Es una de las formas más frecuentes de urticaria física. Se caracteriza por una erupción pruriginosa generalizada de habones múltiples de 1 – 3 mm de diámetro, rodeados de halo eritematoso que se desencadena a los pocos minutos de una exposición al calor, una situación de tensión emocional o un ejercicio enérgico.
Por el contrario, en las formas severas, éstas pueden acompañarse (aunque infrecuentemente) de síntomas sistémicos, lagrimeo, salivación, diarrea (síntomas colinérgicos). O bien las lesiones pueden coalescer con formación de angioedema en la cara o tronco. En algunos pocos casos estos se acompañan de broncoespasmo; no obstante, esto puede ser debido a una asociación de urticaria colinérgica con asma inducido por el ejercicio. Por último, la anafilaxia inducida por el ejercicio puede ser una manifestación de la urticaria colinérgica. La historia natural de la enfermedad suele ser hacia la mejoría, con un promedio de duración de unos 7 años, (aunque hay casos con más de 20 años).
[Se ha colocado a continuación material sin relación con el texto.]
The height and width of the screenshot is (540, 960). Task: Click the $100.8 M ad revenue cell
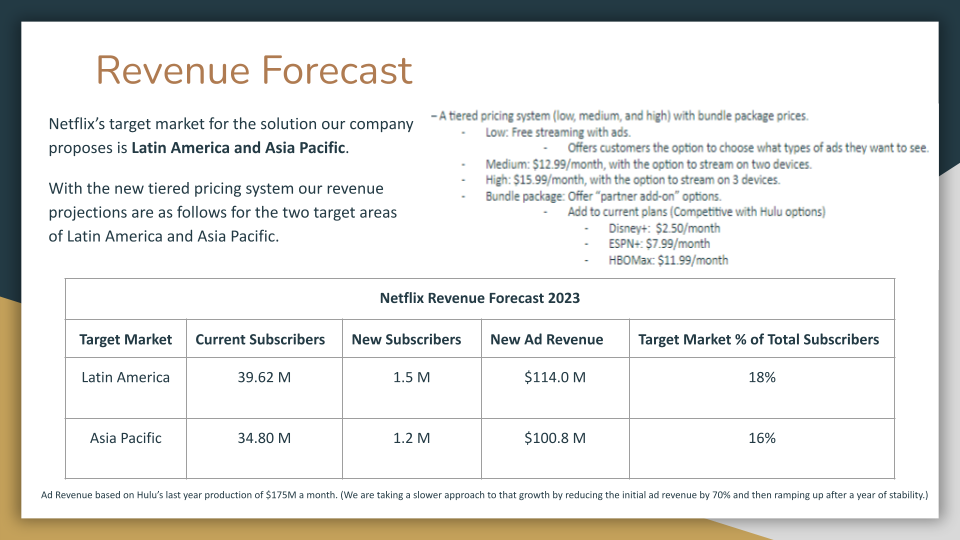tap(554, 438)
La urticaria colinérgica puede darse asociada con la urticaria afrigore, urticaria facticia o con la urticaria acuagénica.
Como tratamiento, el fármaco de elección es la hidroxicina respondiendo frecuentemente con dosis de 75 – 100 mg/día (máximo 200 mg/día). El ketotifeno puede también ser eficaz.
El enfriamiento rápido de la piel (aplicación de agua fría) al comienzo de un episodio puede remitirlo.
Una tolerancia puede conseguirse mediante un programa de ejercicio o baños calientes que induzcan períodos refractarios.
Para las formas rebeldes, el danazol ha demostardo ser muy eficaz.